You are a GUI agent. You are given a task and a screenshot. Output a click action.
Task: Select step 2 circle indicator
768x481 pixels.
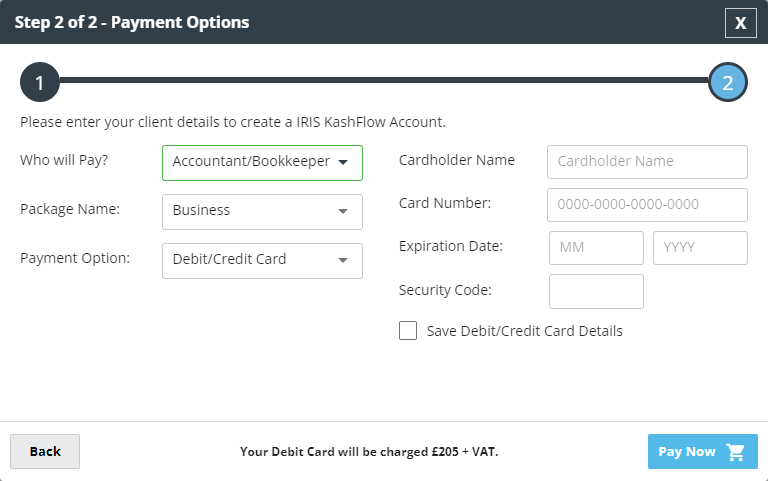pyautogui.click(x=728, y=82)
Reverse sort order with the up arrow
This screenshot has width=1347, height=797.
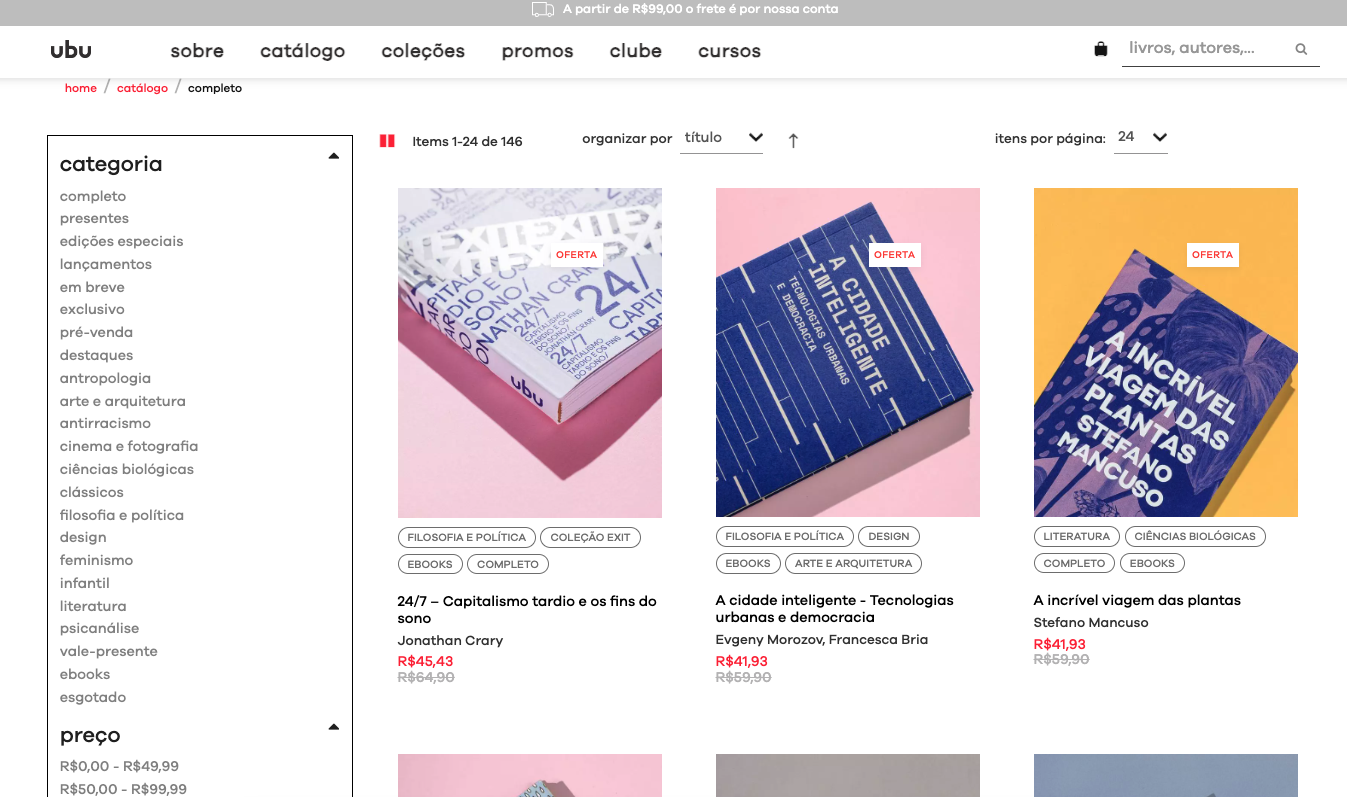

Task | Take the word "screenshot" and find each line of the material that contains it. Copy those lines.

Output below |
You are a GUI agent. You are given a task and a screenshot. Output a click action.
This screenshot has width=1347, height=797.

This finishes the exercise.